Task requirements: Reproduce each of the following records verbatim, without any alteration.

======== Material provided ========

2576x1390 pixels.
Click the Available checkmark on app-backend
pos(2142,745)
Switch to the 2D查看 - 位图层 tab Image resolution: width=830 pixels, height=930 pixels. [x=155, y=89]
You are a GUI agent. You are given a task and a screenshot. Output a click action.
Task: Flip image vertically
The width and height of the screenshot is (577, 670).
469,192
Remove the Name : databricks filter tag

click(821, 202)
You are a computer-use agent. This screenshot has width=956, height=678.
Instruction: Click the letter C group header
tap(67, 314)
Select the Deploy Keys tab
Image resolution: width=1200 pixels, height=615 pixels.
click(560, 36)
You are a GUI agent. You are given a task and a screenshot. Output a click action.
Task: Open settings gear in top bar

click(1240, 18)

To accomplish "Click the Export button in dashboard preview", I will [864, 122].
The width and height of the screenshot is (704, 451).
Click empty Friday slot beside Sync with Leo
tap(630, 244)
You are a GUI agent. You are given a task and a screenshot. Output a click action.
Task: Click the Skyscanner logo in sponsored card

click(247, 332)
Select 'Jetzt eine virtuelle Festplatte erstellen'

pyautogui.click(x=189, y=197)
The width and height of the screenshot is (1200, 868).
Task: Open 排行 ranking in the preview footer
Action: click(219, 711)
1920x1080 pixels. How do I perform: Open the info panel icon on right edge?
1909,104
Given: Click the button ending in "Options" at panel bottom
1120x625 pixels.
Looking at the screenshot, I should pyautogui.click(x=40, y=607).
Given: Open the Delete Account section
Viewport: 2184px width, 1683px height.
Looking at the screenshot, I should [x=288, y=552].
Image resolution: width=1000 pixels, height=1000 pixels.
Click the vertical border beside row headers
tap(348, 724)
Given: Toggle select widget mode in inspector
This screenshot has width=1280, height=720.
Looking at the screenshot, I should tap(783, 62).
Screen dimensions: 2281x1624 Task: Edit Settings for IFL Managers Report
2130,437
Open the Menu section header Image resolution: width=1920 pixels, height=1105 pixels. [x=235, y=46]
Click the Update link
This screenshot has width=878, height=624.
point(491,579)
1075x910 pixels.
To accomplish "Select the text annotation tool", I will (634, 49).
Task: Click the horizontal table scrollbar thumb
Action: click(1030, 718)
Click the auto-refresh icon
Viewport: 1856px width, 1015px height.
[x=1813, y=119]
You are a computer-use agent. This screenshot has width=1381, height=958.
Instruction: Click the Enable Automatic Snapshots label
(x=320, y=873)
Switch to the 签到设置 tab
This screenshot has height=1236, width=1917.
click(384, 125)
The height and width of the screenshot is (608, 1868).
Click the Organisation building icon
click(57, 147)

========

Answer for this exercise:
2576x1390 pixels.
Click the Available checkmark on app-backend
pos(2142,745)
Switch to the 2D查看 - 位图层 tab Image resolution: width=830 pixels, height=930 pixels. [x=155, y=89]
You are a GUI agent. You are given a task and a screenshot. Output a click action.
Task: Flip image vertically
The width and height of the screenshot is (577, 670).
469,192
Remove the Name : databricks filter tag

click(821, 202)
You are a computer-use agent. This screenshot has width=956, height=678.
Instruction: Click the letter C group header
tap(67, 314)
Select the Deploy Keys tab
Image resolution: width=1200 pixels, height=615 pixels.
click(560, 36)
You are a GUI agent. You are given a task and a screenshot. Output a click action.
Task: Open settings gear in top bar

click(1240, 18)

To accomplish "Click the Export button in dashboard preview", I will [864, 122].
The width and height of the screenshot is (704, 451).
Click empty Friday slot beside Sync with Leo
tap(630, 244)
You are a GUI agent. You are given a task and a screenshot. Output a click action.
Task: Click the Skyscanner logo in sponsored card

click(247, 332)
Select 'Jetzt eine virtuelle Festplatte erstellen'

pyautogui.click(x=189, y=197)
The width and height of the screenshot is (1200, 868).
Task: Open 排行 ranking in the preview footer
Action: click(219, 711)
1920x1080 pixels. How do I perform: Open the info panel icon on right edge?
1909,104
Given: Click the button ending in "Options" at panel bottom
1120x625 pixels.
Looking at the screenshot, I should pyautogui.click(x=40, y=607).
Given: Open the Delete Account section
Viewport: 2184px width, 1683px height.
Looking at the screenshot, I should [x=288, y=552].
Image resolution: width=1000 pixels, height=1000 pixels.
Click the vertical border beside row headers
tap(348, 724)
Given: Toggle select widget mode in inspector
This screenshot has width=1280, height=720.
Looking at the screenshot, I should tap(783, 62).
Screen dimensions: 2281x1624 Task: Edit Settings for IFL Managers Report
2130,437
Open the Menu section header Image resolution: width=1920 pixels, height=1105 pixels. [x=235, y=46]
Click the Update link
This screenshot has width=878, height=624.
point(491,579)
1075x910 pixels.
To accomplish "Select the text annotation tool", I will (634, 49).
Task: Click the horizontal table scrollbar thumb
Action: click(1030, 718)
Click the auto-refresh icon
Viewport: 1856px width, 1015px height.
[x=1813, y=119]
You are a computer-use agent. This screenshot has width=1381, height=958.
Instruction: Click the Enable Automatic Snapshots label
(x=320, y=873)
Switch to the 签到设置 tab
This screenshot has height=1236, width=1917.
click(384, 125)
The height and width of the screenshot is (608, 1868).
Click the Organisation building icon
click(57, 147)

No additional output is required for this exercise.